Any thoughts from the peanut gallery are welcome. If nothing else, I can just create more IceStorm servers for each topic - it just seems like the wrong solution to me though.

Thanks,
Caleb

Comments

  • benoit
    benoit Rennes, France
    Hi Caleb,

    In Ice 3.2.1, the subscriber pool is not used to flush the oneway batch messages. Instead, IceStorm uses a dedicated thread that calls flushBatchRequests on each subscriber connection at regular time intervals. If one connection hangs, the event delivery is delayed for all the other batch oneway subscribers. If you use oneway subscribers, you won't see these delays (if a subscriber connection blocks, the subscriber pool will use another thread to continue delivering events to other subscribers).

    You should also consider switching to IceStrom from Ice 3.3b which now relies on Ice new background IO feature. It doesn't have this limitation for batch oneway subscribers: a misbehaving batch oneway subscriber won't prevent other batch oneway subscribers from receiving events.

    Cheers,
    Benoit.
  • Thanks Benoit,

    I definitely want to switch to the Ice 3.3b, but this machine runs a number of Ice servers and doing the upgrade will require some facility downtime, so it's being pushed for for a little bit.

    As an aside, a few days ago we had our subscribers unbatched using one ways, with the same issue, which is why I switched to batched.

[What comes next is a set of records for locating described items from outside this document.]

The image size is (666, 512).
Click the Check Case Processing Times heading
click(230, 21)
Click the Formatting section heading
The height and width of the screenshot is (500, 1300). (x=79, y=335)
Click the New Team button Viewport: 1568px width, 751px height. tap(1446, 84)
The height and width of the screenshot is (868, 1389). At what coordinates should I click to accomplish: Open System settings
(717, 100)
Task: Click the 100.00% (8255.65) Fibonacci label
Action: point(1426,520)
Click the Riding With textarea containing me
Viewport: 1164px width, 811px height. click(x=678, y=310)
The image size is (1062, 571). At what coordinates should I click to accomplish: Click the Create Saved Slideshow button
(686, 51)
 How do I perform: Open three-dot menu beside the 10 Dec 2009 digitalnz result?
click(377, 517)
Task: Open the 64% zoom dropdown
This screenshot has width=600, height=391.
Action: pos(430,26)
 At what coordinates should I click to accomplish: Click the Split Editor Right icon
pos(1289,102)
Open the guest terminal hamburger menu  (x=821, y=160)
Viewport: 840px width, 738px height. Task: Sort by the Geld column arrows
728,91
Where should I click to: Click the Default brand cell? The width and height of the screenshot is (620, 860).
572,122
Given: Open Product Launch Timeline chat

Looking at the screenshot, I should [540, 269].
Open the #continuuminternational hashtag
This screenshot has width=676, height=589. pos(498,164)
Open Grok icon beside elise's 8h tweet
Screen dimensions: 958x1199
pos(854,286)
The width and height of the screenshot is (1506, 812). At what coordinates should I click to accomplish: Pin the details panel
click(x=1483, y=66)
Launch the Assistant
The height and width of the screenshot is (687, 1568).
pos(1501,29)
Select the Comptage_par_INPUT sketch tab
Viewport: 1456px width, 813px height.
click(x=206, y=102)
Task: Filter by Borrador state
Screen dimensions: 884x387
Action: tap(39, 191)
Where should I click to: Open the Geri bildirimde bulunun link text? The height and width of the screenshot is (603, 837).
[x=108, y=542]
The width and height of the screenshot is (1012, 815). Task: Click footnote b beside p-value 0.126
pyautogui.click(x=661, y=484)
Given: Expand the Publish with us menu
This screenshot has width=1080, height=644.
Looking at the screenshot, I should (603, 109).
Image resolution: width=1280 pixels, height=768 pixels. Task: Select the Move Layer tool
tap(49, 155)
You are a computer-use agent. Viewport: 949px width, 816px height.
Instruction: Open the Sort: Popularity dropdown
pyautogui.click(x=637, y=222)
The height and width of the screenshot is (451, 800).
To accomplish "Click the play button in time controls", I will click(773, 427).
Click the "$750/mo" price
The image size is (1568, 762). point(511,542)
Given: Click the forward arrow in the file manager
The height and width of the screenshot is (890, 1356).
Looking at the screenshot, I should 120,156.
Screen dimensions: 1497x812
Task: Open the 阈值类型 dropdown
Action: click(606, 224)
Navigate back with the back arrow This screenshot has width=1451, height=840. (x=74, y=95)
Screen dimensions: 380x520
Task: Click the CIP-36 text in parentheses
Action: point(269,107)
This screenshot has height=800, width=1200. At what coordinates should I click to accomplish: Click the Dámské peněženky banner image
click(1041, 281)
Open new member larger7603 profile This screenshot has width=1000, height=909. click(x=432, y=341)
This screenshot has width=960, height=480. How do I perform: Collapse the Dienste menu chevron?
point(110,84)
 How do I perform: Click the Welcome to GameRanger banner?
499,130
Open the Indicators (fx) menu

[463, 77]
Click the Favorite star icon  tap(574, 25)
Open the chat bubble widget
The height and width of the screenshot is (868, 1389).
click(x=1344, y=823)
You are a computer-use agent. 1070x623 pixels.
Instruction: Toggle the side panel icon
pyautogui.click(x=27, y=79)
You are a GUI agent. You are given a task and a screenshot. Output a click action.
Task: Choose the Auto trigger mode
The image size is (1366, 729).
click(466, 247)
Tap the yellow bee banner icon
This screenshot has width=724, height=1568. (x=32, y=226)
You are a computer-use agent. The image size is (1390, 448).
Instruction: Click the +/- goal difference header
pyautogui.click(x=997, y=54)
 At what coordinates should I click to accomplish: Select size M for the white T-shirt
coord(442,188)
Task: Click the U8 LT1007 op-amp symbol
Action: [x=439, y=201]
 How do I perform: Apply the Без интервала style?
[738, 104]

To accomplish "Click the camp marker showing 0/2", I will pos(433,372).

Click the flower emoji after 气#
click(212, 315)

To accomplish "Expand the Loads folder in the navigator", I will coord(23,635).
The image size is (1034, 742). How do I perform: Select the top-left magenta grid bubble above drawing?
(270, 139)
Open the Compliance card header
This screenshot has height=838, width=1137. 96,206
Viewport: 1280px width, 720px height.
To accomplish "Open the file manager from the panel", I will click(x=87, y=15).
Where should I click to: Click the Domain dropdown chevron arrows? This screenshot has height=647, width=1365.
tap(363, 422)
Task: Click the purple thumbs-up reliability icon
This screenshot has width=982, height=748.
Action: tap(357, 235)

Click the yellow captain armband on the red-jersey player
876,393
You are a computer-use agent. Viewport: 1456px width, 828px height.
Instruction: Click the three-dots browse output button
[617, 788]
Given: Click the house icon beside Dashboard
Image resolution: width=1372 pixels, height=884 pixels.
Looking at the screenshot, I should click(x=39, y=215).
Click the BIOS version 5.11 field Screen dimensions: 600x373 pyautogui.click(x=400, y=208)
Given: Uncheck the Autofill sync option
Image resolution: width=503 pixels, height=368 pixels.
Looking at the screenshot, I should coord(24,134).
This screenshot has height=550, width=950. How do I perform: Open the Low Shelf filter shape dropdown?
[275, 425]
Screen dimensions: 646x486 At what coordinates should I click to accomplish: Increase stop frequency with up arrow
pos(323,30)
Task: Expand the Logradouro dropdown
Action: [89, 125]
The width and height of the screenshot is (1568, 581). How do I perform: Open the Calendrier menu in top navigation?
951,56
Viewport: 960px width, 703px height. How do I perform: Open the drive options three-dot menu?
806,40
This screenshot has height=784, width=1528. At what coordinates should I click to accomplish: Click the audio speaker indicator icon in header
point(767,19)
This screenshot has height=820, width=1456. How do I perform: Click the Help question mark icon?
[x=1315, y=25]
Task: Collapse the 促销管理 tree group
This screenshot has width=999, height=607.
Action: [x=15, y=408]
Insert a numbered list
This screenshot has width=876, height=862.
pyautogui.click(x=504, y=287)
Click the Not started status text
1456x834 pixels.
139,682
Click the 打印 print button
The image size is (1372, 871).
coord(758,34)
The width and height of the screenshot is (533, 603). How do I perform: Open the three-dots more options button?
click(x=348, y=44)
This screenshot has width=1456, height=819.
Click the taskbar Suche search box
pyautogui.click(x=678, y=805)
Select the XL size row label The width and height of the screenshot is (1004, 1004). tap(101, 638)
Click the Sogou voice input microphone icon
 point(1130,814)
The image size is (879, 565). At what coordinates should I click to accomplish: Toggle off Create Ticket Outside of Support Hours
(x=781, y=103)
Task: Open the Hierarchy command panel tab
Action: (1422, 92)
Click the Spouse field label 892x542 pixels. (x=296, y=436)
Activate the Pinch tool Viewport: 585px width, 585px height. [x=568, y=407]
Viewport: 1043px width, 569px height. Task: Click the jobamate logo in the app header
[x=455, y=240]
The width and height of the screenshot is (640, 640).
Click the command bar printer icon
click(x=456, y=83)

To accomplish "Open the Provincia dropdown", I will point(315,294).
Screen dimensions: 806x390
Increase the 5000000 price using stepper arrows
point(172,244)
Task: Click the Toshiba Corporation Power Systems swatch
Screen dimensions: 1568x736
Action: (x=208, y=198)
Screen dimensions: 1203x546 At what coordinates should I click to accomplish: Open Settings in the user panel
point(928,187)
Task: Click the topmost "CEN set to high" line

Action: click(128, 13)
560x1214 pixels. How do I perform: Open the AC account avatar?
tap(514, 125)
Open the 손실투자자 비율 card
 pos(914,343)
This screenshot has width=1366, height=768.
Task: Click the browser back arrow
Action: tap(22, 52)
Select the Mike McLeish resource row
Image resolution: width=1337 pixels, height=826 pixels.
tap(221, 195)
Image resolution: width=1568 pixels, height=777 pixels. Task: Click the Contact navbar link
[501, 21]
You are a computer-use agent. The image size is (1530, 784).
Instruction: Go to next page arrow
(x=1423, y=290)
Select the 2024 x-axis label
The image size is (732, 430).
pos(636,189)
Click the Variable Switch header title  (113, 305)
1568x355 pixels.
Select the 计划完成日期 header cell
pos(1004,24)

    If I have non batched subscribers, do the publishers immediately return when a message is sent, or do they wait until all subscribers successfully/unsuccessfully receive the message? I'm wondering if our hangups before weren't on the publisher side.
  • benoit
    benoit Rennes, France
    ctennis wrote: »
    If I have non batched subscribers, do the publishers immediately return when a message is sent, or do they wait until all subscribers successfully/unsuccessfully receive the message? I'm wondering if our hangups before weren't on the publisher side.

    If you use a twoway publisher proxy, the twoway call returns once IceStorm accepted and queued the event with all the subscribers. It does not wait for the queued events to be sent.

    It's not clear to me why you get such long hangs with oneway subscribers. If a subscriber pool thread is blocked on sending and once IceStorm.SubscriberPool.Timeout expires, the pool will use another thread to continue event delivery to other subscribers.

    Cheers,
    Benoit.
  • Thanks Benoit

    This is what I thought too. My only other guess is that the hangups are happening on the publisher side, since the server pool was previously running on a single thread. Since all publishers were oneway, they weren't seeing any problem, because eventually the queue cleared and all messages were sent.

    I added a few more threads to this pool to see if that fixes and have turned on subscriber pool tracing to see if when we do see the issue again if it gives any insight into what might be going on. I also have changed one of our publishers to use a two way proxy such it in case there is a hangup on the publishing side, it might catch a timeout and show some exception.

    Caleb
  • I wanted to reply to this as I think we fixed the issue, and it might be helpful to others in the future.

    There were a number of issues. First, my changes to the IceStorm properties never took effect like I thought. I found this out when I added tracing, and a day later, nothing had shown up in the logs. This is because you have to use IceBox.InheritProperties in order for these to propagate through (I was using IceGridGUI via a IceStorm template). Fixing this allowed my subscriber pool thread size to actually change.

    Also, the subscribers weren't Ice multithreaded either. The person who wrote that software wrote the application multi threaded, but did not understand the underlying Ice threading either. They were making calls to other Ice related processes that were long running and would sometimes "hang" while waiting for a response. While the rest of the program continued to run fine, no subscriber information from IceStorm would come in during that time.

    And of course, because of this, when my subscriber pool was originally single threaded this would block all other subscribers from getting their messages as well.

    I believe this is now all cleared up and running well.